Getting better to me was… trying. Attempting. Doing something. But how could I do anything when I no longer feel like myself?
My unhealthy coping mechanisms consist of not necessarily pushing people away and just… disappearing for a while. I do it unintentionally too, but once I see that other people are moving on with their lives and I’m not… I just sink.

tag yourself i’m squidward.
So what did it mean to get better? Get better for who? My parents? My friends? Myself? I had to learn how to live with my unhealthy coping mechanisms when my mental health gets worse and that had to start with me. This year was the year I had friendships fall out of place, people coming and going and I didn’t know how to cope with that, my loneliness thoughts began taking control over me to the point where I didn’t feel like I was a person anymore, I was merely… existing.
But I kept pushing myself to get better. Just get better then everything was going to be all right. I had to stop feeling like the things that didn’t work out were my fault, I had to come with the terms that I was in charge of no one else’s feelings but my own.
Trying
Throughout those days where I felt like I wasn’t really there anymore resulted in me laying in my bed with no sense of direction, I forgot that I existed for a bit and I just didn’t… try anymore. It sucked being at a point in your life where you feel like you can’t do anything at all, and that there wasn’t anything anyone else could do for you.
When those depresso sessions get hard, you don’t necessarily feeling doing… anything, do you?
That’s where the unhealthy coping mechanisms come in. We sink, we black out, we just lay there. But let’s try doing something. There’s the keyword. Try.
Let’s try. All right? Let’s try to remember why we do the things we do, why we like the things we like, let’s… try. Talking to people I actually trust.

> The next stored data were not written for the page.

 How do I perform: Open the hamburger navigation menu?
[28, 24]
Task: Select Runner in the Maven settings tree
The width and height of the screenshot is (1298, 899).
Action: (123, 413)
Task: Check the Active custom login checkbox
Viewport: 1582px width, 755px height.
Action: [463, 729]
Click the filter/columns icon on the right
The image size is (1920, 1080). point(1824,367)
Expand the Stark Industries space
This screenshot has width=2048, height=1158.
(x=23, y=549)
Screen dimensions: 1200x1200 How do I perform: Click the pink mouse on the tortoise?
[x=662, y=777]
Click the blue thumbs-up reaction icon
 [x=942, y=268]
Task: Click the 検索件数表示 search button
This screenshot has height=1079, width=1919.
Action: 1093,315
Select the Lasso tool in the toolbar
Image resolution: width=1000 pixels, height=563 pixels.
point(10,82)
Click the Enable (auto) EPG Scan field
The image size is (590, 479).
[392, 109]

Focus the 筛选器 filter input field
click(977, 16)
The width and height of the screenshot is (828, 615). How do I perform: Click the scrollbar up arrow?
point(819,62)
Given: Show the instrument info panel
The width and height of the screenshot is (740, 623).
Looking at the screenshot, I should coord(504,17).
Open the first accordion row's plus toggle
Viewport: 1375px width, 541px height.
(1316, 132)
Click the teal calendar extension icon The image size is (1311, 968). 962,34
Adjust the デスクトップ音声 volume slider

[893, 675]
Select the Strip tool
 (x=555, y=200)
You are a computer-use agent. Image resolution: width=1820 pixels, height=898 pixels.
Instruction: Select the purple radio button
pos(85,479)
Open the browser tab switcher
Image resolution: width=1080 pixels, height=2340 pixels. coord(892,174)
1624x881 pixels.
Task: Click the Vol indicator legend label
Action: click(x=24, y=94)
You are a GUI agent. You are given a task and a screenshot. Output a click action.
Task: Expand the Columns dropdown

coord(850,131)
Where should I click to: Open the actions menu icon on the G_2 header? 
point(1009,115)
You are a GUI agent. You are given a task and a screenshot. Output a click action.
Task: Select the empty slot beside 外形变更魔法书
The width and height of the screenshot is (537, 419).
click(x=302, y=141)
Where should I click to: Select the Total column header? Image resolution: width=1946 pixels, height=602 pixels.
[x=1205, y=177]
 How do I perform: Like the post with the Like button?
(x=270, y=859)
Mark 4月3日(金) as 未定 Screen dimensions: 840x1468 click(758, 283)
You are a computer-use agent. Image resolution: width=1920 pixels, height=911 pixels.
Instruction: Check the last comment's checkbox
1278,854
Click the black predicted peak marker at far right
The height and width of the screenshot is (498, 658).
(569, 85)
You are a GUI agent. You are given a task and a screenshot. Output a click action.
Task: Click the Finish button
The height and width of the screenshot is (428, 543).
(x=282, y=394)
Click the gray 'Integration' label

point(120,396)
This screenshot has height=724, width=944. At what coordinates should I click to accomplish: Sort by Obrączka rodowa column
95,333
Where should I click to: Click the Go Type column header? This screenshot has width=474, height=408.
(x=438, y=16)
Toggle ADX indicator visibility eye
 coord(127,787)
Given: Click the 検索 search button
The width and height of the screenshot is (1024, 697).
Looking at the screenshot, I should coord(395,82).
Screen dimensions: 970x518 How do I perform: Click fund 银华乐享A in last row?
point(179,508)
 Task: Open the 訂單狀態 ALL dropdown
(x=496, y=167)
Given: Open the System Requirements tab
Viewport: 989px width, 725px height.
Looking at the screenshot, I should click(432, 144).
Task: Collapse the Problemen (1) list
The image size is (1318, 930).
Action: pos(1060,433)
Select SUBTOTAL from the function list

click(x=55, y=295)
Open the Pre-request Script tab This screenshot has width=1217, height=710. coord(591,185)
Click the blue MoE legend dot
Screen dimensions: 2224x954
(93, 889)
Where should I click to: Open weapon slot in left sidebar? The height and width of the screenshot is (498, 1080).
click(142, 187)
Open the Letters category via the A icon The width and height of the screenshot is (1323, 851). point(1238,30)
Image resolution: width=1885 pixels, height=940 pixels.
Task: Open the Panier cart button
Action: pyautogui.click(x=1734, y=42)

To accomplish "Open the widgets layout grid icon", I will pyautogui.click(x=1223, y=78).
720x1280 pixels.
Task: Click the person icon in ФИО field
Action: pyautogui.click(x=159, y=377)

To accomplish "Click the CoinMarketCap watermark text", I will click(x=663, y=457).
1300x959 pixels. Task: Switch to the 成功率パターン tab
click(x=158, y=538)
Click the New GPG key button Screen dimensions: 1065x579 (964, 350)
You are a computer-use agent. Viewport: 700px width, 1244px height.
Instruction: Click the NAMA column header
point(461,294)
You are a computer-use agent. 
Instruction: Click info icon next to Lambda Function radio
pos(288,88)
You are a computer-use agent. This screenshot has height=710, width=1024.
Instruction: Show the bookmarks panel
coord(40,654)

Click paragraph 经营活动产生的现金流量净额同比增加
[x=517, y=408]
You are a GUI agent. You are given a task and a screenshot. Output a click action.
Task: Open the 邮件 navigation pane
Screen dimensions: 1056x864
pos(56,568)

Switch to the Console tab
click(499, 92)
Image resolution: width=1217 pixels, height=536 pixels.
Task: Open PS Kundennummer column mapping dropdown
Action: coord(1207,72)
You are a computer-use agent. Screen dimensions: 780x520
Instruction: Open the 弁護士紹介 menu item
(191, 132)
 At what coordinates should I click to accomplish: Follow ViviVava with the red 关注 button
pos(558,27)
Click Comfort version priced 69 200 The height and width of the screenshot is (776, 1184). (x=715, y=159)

Sometimes you don’t really see what you have unless it’s right in front of you, sitting there right under your nose. I became so focused on the things that could’ve been, why they left, why didn’t it work out when I should’ve been focused on what I still have. We don’t really take things for granted until… they’re gone and my mind was so focused on that what could’ve been instead of what I have. Reminding myself of the things that make me happy, the people that make me happy, the people that I know who are always going to be there no matter what help set my mind back at ease, and I talked to my friends again, I tried. That was the difference this time. I actually tried and I’m back in a good space again, with good people and I opened myself up to a new community (hello booktwt and booktube akeke) and I feel… okay again.
Making better habits
These habits don’t have to CHANGE your life completely overnight, but it’s really the little things that help, even if it’s tiny.
Little things like opening your curtains to let the daylight in, getting up and brushing your teeth, cleaning your bookshelf, getting yourself a tall glass of water Anything small can help, it’s the fact that you’re trying that makes it worth it.
These small things can change your life big time, and trying new things can get you back into being active, back into looking forward to something in a day.
The mental health stigma is still alive and relevant! It’s okay to put your own emotional wellbeing first. It’s okay to think of what’s best for you.
That’s all for now! I will try to write more blog posts and be more active, I’m still trying to make this into a habit for myself hehe.